Upheaval, Back to School, 1984

Nobody asked but …

A confluence of at least 3 elements brings this blog post to you — it is a mosaic of Jared Diamond, a new school year, and George Orwell.

I got the idea of the mosaic from Jared Diamond, in the intro of his book, Upheaval.  He gives the example of the marks made on the psyches of Bostonians who were victims, or associated with victims, of the 1942 Cocoanut Grove night club fire which consumed 492 lives and crippled 100s of surviving, direct victims.  Diamond was a pre-schooler in Boston then.  I can empathize and I can attest.  Although I was still 5 months from being born, and far away in Chattanooga, my mother hailed from Boston, and my maternal grandparents still lived in Beantown.  I heard about the grisly catastrophe every summer for the next 16 years.  It was a colossal event.  Jared Diamond summed it up by writing that all touched by the occurrence were immediately a mosaic of what they had been before the fire, what they were by the fire’s consequences, and what they would become.

It dawned on me that everyone is at any moment a mosaic of her past, present, and future — a separate, unique, different, and distinguished mosaic.  And the mosaic is a part of all mosaics that are connected by relationships.

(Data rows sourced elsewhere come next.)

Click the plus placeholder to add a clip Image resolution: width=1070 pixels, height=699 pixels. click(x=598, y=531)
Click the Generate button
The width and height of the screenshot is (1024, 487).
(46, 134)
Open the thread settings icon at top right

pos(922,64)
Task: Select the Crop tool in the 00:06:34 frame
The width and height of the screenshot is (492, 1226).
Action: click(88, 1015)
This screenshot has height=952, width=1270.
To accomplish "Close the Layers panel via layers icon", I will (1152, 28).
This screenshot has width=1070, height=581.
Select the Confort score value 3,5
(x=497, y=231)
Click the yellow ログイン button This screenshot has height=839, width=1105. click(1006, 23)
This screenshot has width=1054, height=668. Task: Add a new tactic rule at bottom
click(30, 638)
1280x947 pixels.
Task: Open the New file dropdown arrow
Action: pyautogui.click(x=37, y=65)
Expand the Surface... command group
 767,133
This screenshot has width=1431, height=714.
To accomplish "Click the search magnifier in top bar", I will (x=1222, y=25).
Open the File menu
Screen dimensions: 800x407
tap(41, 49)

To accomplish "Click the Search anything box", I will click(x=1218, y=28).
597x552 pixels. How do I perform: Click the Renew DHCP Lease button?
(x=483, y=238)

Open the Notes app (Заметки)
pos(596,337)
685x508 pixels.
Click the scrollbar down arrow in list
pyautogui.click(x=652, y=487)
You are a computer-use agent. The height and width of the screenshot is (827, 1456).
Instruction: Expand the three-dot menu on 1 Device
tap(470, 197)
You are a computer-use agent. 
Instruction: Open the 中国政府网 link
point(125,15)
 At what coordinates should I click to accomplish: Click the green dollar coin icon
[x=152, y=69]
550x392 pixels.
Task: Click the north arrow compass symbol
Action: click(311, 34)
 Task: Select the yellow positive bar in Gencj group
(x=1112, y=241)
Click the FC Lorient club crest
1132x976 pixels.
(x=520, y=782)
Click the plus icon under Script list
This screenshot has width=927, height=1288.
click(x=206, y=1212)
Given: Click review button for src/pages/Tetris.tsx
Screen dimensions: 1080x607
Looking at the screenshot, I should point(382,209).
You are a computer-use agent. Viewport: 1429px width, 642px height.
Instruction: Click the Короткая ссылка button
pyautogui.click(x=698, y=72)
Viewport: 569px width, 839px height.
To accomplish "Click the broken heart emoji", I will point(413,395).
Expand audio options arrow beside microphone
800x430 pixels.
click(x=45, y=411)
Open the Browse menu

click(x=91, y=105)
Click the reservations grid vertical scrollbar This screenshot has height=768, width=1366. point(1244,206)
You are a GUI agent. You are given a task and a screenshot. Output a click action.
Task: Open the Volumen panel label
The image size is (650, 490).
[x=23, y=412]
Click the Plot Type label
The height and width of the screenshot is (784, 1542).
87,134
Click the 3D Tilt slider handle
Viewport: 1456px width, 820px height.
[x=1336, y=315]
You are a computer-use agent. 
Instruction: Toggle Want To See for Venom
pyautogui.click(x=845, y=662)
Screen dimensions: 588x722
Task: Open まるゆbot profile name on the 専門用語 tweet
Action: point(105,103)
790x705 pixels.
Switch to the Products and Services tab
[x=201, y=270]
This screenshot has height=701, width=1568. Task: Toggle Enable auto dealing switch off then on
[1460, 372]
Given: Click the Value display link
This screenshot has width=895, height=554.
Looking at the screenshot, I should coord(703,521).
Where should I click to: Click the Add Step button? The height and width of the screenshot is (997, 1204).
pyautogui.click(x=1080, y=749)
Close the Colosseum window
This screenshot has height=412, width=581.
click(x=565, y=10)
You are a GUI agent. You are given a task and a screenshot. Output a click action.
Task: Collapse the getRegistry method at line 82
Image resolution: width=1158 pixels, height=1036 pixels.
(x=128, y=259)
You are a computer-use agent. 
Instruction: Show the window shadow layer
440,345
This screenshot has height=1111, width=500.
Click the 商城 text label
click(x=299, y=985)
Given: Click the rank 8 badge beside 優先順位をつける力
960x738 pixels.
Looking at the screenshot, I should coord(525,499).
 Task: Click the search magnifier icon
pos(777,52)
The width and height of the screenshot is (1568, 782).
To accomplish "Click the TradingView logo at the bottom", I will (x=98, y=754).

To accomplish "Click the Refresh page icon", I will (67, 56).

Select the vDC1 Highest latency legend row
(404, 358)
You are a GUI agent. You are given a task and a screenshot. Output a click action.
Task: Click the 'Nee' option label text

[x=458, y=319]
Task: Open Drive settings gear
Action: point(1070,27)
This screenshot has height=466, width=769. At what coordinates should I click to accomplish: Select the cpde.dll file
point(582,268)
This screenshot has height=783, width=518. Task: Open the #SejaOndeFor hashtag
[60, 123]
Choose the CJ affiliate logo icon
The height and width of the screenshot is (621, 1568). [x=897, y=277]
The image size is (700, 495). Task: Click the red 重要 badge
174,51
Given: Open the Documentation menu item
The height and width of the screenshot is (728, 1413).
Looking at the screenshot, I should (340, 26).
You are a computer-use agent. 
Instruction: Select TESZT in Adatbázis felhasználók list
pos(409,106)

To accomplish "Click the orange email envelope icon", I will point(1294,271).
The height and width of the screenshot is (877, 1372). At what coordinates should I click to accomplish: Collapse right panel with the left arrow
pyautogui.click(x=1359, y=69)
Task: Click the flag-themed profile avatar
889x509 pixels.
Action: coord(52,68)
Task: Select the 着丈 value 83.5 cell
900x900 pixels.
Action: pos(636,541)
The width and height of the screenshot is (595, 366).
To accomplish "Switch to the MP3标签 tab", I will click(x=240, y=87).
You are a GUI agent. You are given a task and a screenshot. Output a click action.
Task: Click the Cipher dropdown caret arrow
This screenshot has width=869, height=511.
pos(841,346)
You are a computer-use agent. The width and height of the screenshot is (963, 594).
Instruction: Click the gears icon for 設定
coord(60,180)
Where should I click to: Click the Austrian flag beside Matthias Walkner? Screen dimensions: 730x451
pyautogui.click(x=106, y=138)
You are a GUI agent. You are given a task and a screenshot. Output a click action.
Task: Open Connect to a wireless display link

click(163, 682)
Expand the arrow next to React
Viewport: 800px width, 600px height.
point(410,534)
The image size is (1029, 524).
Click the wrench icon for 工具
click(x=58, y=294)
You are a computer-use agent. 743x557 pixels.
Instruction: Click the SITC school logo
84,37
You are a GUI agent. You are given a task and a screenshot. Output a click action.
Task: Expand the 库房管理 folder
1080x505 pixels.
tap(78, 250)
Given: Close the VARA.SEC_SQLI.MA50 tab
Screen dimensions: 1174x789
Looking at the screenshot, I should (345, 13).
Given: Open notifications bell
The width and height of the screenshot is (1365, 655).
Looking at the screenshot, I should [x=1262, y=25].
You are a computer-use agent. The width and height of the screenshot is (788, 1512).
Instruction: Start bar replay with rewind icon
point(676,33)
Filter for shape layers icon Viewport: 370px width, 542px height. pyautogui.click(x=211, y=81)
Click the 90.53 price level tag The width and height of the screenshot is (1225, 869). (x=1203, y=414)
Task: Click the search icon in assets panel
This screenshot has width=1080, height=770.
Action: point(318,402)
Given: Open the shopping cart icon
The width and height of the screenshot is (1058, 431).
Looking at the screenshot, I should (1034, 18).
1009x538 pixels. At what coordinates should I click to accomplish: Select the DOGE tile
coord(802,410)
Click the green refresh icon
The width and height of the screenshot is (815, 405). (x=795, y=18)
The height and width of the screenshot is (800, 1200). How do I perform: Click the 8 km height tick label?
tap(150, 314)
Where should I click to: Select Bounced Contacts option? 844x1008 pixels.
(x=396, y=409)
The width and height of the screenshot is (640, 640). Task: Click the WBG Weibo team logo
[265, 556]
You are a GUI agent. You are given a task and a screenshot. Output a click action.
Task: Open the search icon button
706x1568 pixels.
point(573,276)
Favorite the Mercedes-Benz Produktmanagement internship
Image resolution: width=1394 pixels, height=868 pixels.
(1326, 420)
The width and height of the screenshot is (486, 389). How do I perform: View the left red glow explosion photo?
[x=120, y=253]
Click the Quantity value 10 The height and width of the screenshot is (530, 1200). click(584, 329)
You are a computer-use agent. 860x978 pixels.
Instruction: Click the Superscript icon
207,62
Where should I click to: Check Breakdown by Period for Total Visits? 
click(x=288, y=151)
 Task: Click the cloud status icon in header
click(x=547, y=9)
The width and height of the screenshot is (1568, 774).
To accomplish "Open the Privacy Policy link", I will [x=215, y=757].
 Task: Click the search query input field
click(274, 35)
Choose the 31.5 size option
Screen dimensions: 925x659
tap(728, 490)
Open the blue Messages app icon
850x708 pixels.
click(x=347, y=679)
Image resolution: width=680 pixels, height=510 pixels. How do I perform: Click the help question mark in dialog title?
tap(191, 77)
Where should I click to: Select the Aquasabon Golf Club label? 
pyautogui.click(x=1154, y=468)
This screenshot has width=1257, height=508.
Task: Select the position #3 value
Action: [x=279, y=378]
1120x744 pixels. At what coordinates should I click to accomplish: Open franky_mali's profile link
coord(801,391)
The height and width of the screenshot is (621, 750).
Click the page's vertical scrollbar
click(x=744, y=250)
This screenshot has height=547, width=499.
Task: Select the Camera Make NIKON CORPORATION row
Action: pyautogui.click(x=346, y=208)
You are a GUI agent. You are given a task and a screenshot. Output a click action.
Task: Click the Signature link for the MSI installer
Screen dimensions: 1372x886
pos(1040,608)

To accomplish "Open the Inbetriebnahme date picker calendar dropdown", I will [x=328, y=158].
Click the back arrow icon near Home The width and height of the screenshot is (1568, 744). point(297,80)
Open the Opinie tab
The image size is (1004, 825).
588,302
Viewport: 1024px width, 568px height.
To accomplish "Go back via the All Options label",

In nearly all of my relationships, this is back to school time.  The relationships that are most pressing this year are those having to do with self-ownership and effects on those for whom I care most.  The most critical self-ownership question is, do I understand the consequences of the mosaic mentioned above.  Know thyself is an ancient, wise admonishment.  But to do this, one must understand constant change, affecting not only your own mosaic but those of all relationships.  In the past, I have shared in the all-too-human shortsightedness that wishes to control all events in hopes of maintaining a status quo.  Let go.  Life will go on, until it doesn’t.  In a perfect world, each of us would author our own education — then it makes no difference whether we choose a given vehicle, home school, unschooling, Thoreau-like experiential exposure, public school, or private school.  Grant Allen opined often that one should not let one’s schooling interfere with one’s education.  Mark Twain seconded the notion.  Your responsibility to educate yourself happens 24/7/365, whereas the ritual of back to school is a seasonal thing.  Responsibility and education are biological mandates.  The school year is a statist fiction.

The third element referred to above is that I have just finished reading George Orwell’s 1984.  I saw the chilling movie in 1957, when 1984 was at the end of a telescope reversed.  I thought that the scenario would come true until about calendar year 1985.  Reading the book in 2019, 1984 is way back in the rearview mirror.  And now I know that the predictions have come true in a far more profound way.  They were true in these ways in 1949, the year Orwell’s vision was published.

At any rate, Orwell is an author with stunning power over words and narrative.  He is a philosopher of the first water.  He is an irresistible intellect.  Needless to say, it is time to continue your education.  Get a copy and read it ASAP.